騎馬隊は騎乗したまま銃を構えて射撃を行い、リントヴルムを次々と仕留めていく。魔導砲兵はあまりの衝撃で棒立ち状態だった。
「っ! 何をしている! 魔導砲を撃て!!」
リスカはハッとしてすぐに指示を出し、副隊長が復唱して伝えると、魔導砲が次々と白煙を上げて砲丸を放つ。

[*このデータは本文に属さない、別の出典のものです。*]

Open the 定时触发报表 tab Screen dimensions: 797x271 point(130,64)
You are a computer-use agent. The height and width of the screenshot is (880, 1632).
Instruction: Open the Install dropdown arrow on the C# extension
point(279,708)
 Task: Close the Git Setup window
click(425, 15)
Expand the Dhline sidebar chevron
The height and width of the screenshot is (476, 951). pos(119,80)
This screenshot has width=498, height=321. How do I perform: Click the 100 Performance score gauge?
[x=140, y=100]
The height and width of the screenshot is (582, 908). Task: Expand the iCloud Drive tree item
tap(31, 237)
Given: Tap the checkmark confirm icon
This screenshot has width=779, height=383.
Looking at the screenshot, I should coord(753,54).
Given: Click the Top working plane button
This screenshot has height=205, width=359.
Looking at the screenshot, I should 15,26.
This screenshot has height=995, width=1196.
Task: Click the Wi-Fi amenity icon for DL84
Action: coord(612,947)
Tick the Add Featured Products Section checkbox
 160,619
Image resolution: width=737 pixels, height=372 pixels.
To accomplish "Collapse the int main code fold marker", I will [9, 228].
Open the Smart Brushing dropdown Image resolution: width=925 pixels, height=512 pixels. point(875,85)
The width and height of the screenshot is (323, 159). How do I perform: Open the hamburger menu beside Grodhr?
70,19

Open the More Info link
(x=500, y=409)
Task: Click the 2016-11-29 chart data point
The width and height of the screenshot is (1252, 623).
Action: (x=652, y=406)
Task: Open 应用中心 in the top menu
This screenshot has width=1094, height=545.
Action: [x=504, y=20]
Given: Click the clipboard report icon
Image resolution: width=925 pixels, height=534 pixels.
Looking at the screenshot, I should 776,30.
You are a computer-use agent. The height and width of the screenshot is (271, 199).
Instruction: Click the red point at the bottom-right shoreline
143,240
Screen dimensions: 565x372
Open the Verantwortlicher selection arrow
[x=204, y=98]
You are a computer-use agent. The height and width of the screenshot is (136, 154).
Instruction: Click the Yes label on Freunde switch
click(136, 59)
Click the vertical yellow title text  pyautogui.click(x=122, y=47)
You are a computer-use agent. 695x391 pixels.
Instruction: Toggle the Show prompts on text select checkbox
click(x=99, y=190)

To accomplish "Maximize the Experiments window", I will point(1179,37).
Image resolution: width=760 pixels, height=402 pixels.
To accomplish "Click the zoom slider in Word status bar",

放たれた砲丸は向かってくる反乱軍に降り注ぎ、着弾地点近くにいた反乱軍の兵士が吹き飛ぶ。しかしそれでも反乱軍は突き進む。騎兵隊は一部が砲撃に巻き込まれながらも、リントヴルムの導力火炎放射の射程外から銃撃を行ってリントヴルム仕留めていく。
「銃兵隊! 構えぇっ!!」
続けて銃兵隊に指示を出し、皇国兵達はマスケット銃を構える。
「まだだ、まだだぞ……」
マスケット銃の有効射程まで敵を引き付けようと、リスカは皇国兵に指示を出し続ける。
すると反乱軍の兵士はマスケット銃の有効射程に入るだいぶ前で立ち止まり、整列し始めて地面に腹ばいになる。
「っ! 蛮族共が急に……!」
「やつら、一体何……っ!?」
突然の反乱軍の行動に二人は戸惑いを見せるが、リスカは目を見開く。
「まさか……やつらが持っている武器は!?」
リスカが驚いていると、反乱軍の兵士達が手にしている武器を構えると、銃声が一斉に放たれる。その直後に皇国兵が次々と倒れていく。
「なっ!?」
副隊長は多くの皇国兵が倒れる光景を目の当たりにして、驚きを隠せなかった。
「やはり銃か!」
「馬鹿な!? 奴らの銃は我々の銃よりも射程が長い上に! 正確に狙えるのか!?」
リスカは歯噛みし、副隊長は信じたくない光景に、声を上げる。
明らかにマスケット銃の有効射程外で、その上正確に狙える銃を相手が持っている。その事実は彼らに動揺を与えるのに十分だった。
「だ、だが、やつらは既に撃った。すぐには―――」
と、副隊長が言い終える前に、反乱軍から銃声がして更に皇国兵が倒れる。
「う、撃って来た!?」
「馬鹿な!? 騎兵隊といい、なぜこんなに早く撃てるんだ!? いや、それ以前にどうやって装填しているんだ!?」
さっきから驚いてばかりだが、彼らが驚くのには理由がある。
マスケット銃は銃口から粉末魔石と弾丸を入れて、ラムロッドを銃口から差し込んで押し固める必要があるので、立ったままでしか装填できない。なので、伏せたままで装填は出来ない(器用にやればできなくも無いが、まずやらないし、ちゃんと出来るとも限らない)
「っ!」
と、リスカはあることに気付く。
反乱軍の兵士は銃を撃った後、銃の部品を起こして後ろに引っ張り、すぐに先ほど引っ張った部品を押し込んで横に倒し、銃を構える。直後に銃口が一瞬煌めき、皇国兵の一人が倒れる。
「まさか、我々の銃とは構造自体が違うのか!?」
「っ!」
ここに来てようやく反乱軍の銃がこちらの銃と大きく違うことに気付くが、その間に皇国兵は倒れていく。中には命令を待たずに射撃を開始する皇国兵が居るが、距離が開き過ぎているので、弾は明後日の方向に飛んでいる。
(何が、何がどうなっているんだ!?)
リスカはこの状況に頭を抱えたくなって、身体を震わせる。
しかし気が動転しているといっても、彼はすぐさま上空支援を基地に要請させるように指示を出した。